Genetic Analysis Package

Jing Hua Zhao, Department of Public Health and Primary Care, University of Cambridge, Cambridge, UK, https://jinghuazhao.github.io/.

2022-05-10

Introduction

This package was initiated to integrate some C/Fortran/SAS programs I have written or used over the years. As such, it would rather be a long-term project, but an immediate benefit would be something complementary to other packages currently available from CRAN, e.g. genetics, hwde, etc. I hope eventually this will be part of a bigger effort to fulfill most of the requirements foreseen by many,1 within the portable environment of R for data management, analysis, graphics and object-oriented programming. My view has been outlined more formally2,3 in relation to other package systems and also on package kinship.4,5

The number of functions are quite limited and experimental, but I already feel the enormous advantage by shifting to R and would like sooner rather than later to share my work with others. I will not claim this work as exclusively done by me, but would like to invite others to join me and enlarge the collections and improve them.

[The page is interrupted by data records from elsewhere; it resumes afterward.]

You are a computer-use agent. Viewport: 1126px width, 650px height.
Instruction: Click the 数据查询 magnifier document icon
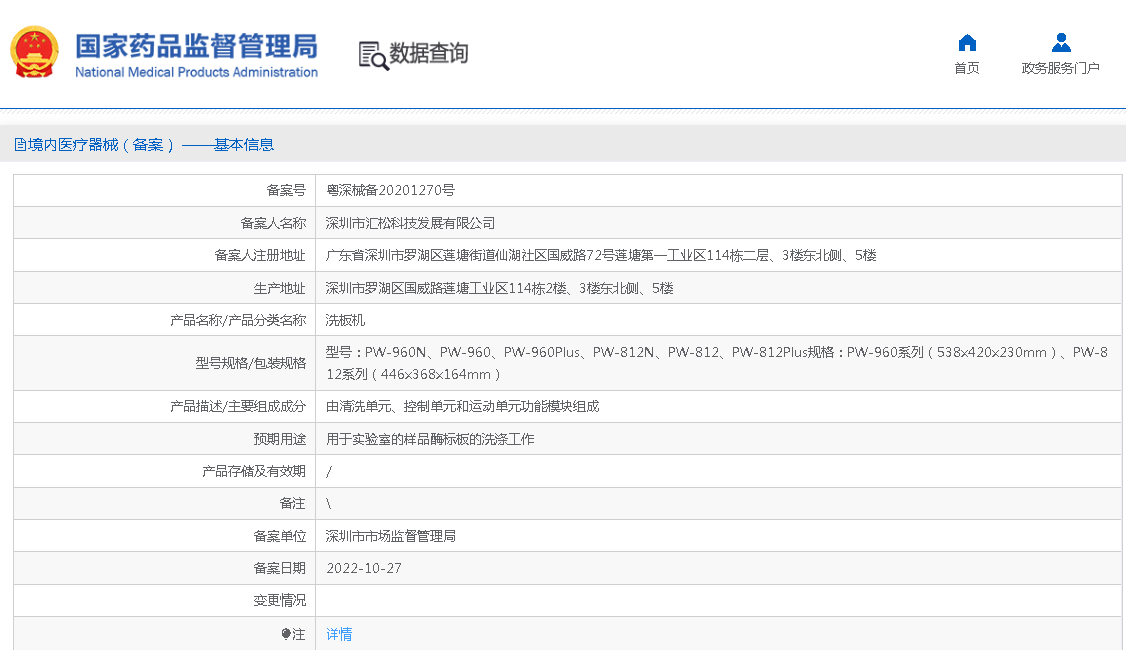point(373,55)
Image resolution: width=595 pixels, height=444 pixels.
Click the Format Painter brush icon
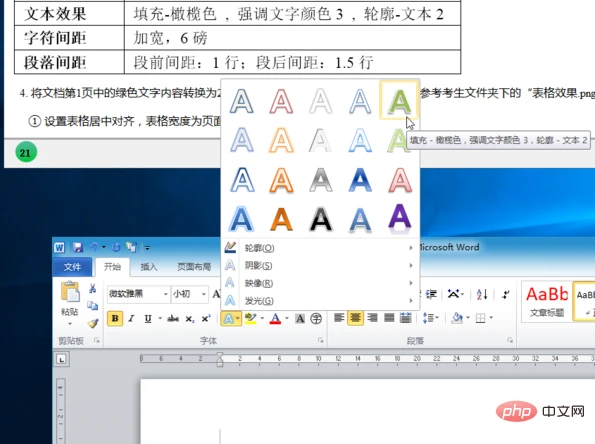click(93, 323)
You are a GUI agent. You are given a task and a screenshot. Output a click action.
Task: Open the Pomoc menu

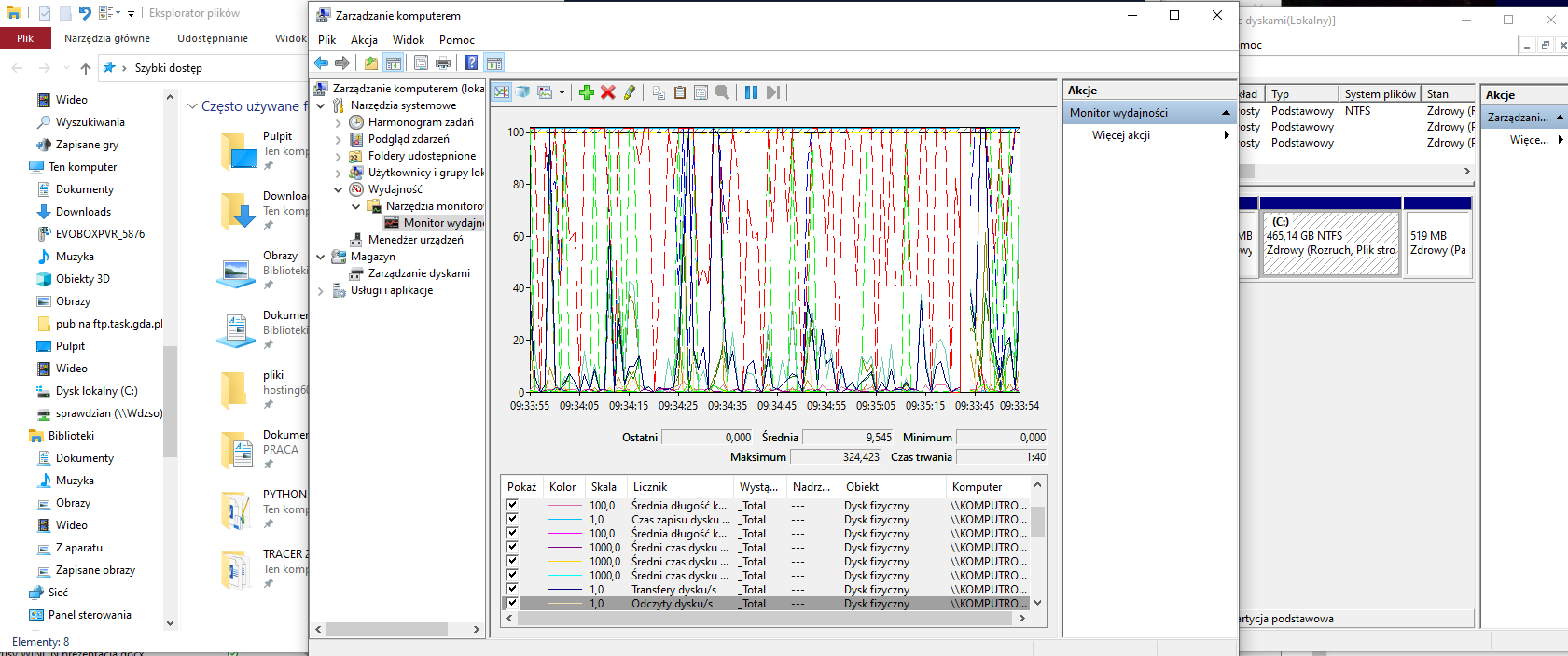[457, 40]
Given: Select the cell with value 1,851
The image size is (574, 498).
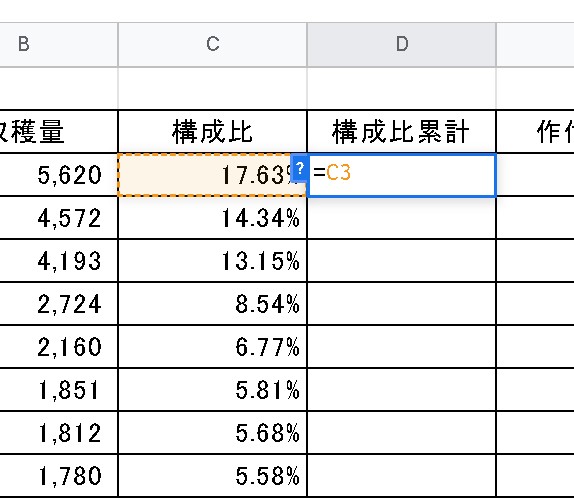Looking at the screenshot, I should click(59, 390).
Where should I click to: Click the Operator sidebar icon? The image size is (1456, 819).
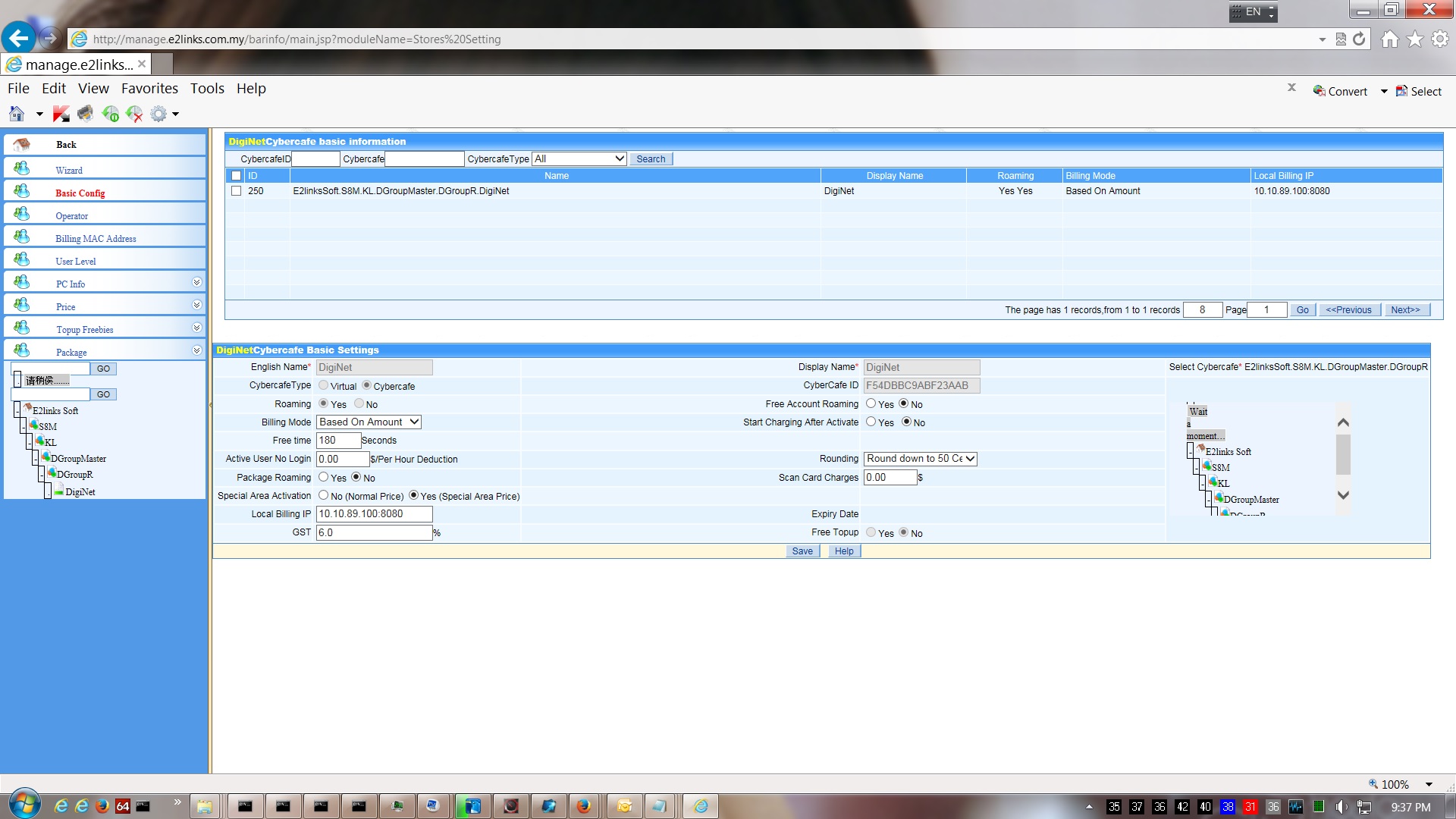tap(22, 214)
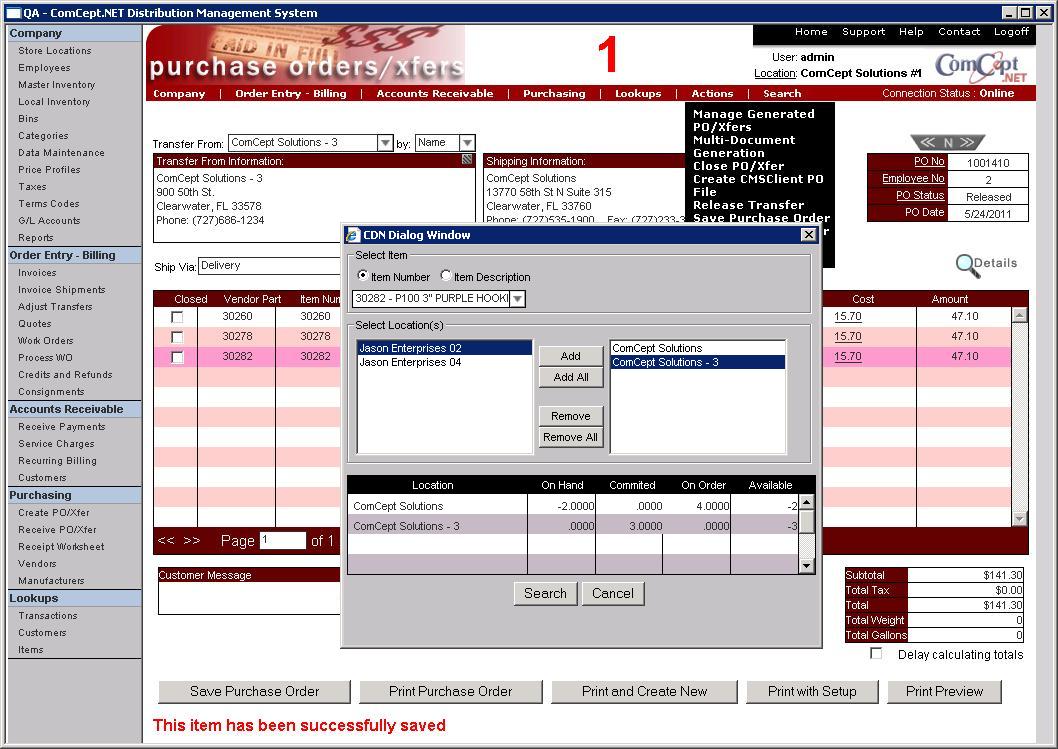Click the Add All button
This screenshot has width=1058, height=749.
570,377
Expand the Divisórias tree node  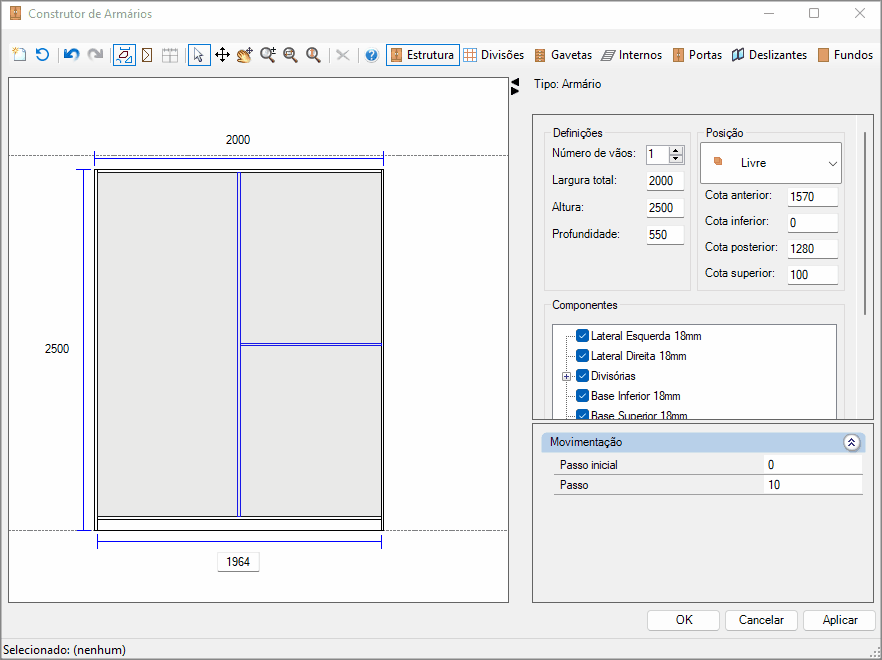566,376
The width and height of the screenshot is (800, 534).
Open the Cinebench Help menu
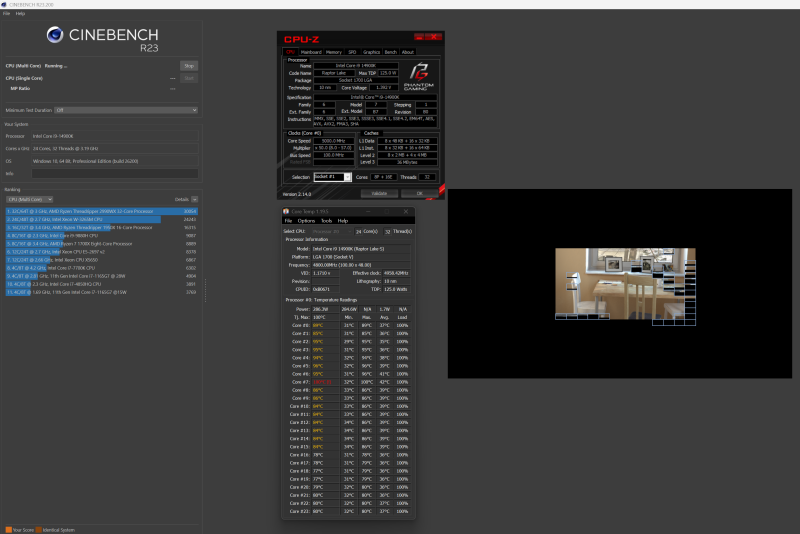19,13
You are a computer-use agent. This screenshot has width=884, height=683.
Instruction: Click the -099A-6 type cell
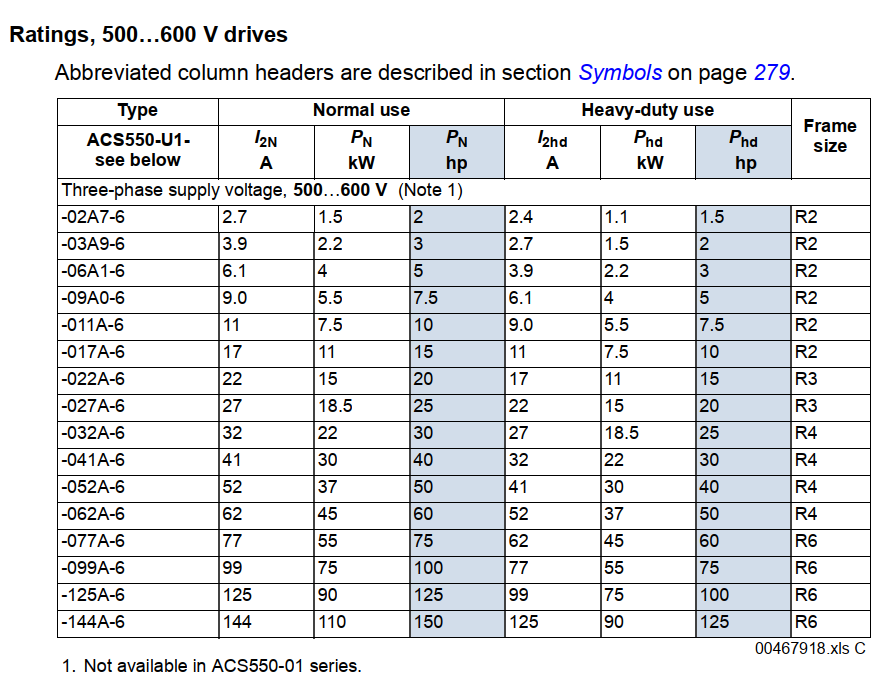[x=93, y=568]
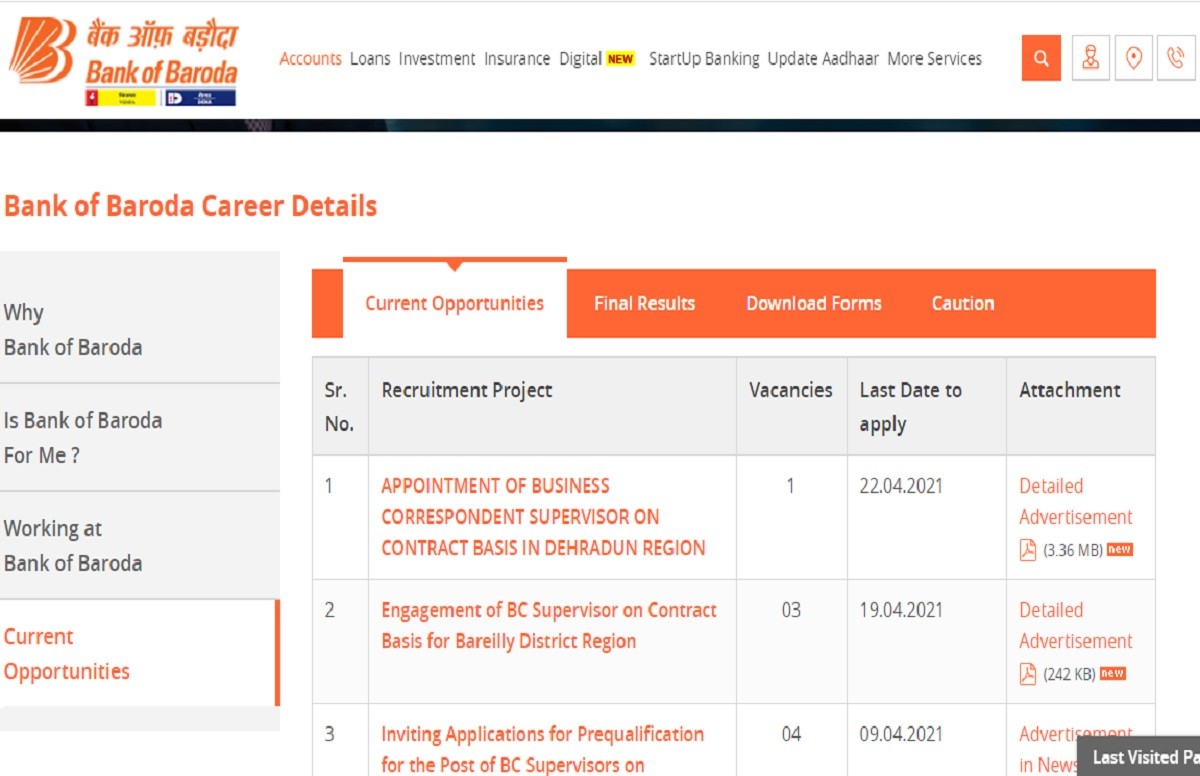This screenshot has width=1200, height=776.
Task: Open the Loans menu
Action: coord(370,59)
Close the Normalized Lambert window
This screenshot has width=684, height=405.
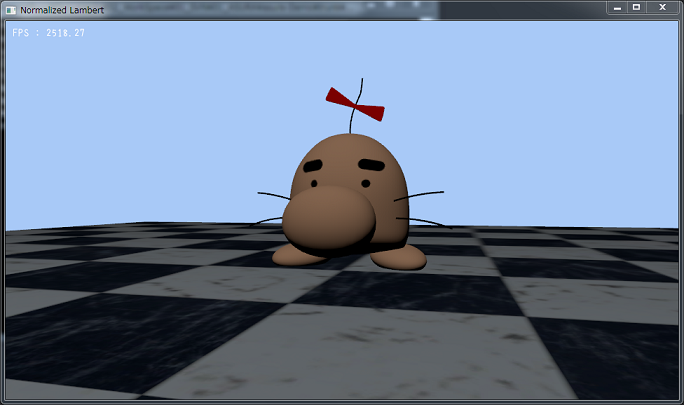click(662, 7)
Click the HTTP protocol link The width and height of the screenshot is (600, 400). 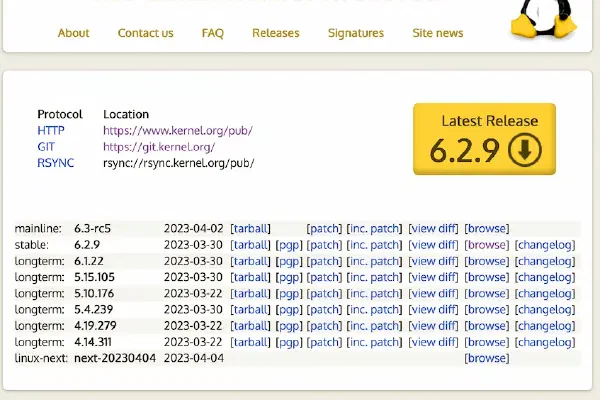pos(51,130)
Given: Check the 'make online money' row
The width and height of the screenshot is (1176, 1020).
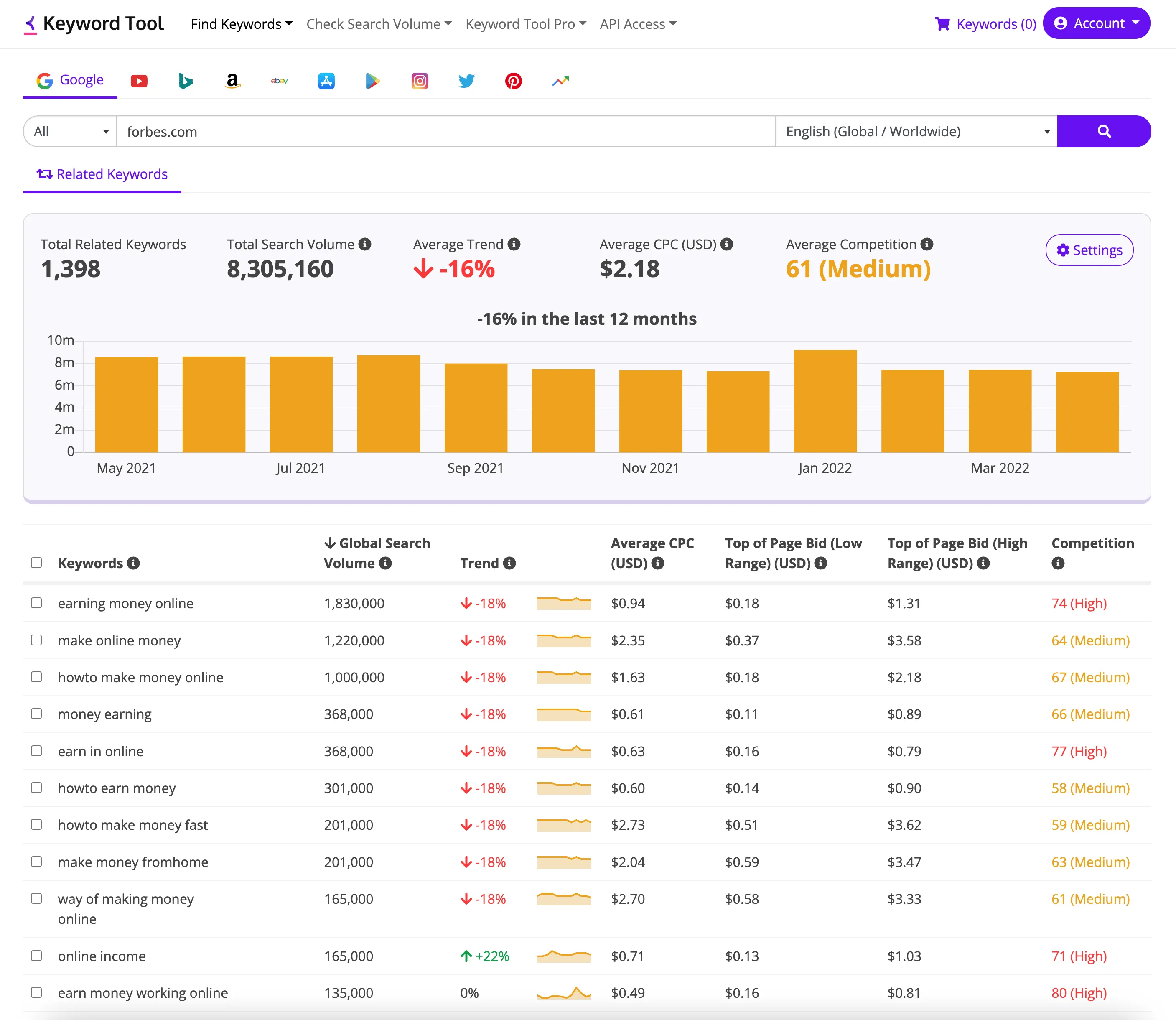Looking at the screenshot, I should click(36, 640).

With my recent work on genomewide association studies (GWASs) especially protein GWASs, I have added many functions such as METAL_forestplot which handles data from software METAL and sentinels which extracts sentinels from GWAS summary statistics in a way that is very appealing to us compared to some other established software. At the meantime, the size of the package surpasses the limit as imposed by CRAN, thus the old good feature of S as with R that value both code and data alike has to suffer slightly in that gap.datasets and gap.examples are spun off as two separate packages; they do deserve a glimpse however for some general ideas.

Several other updates are worth mentioning:

  1. use of markdown from the noweb/Sweave format which allows for Citation Style Language (CSL) (https://citationstyles.org/) to format the bibliography.

  2. multiple figures generated from a code section to be embedded.

  3. Experimental implementation of a shiny App (runshinygap()).

  4. roxygen2 style documentation in companion with R code to allow for easier generation of .Rd files through devtools::document().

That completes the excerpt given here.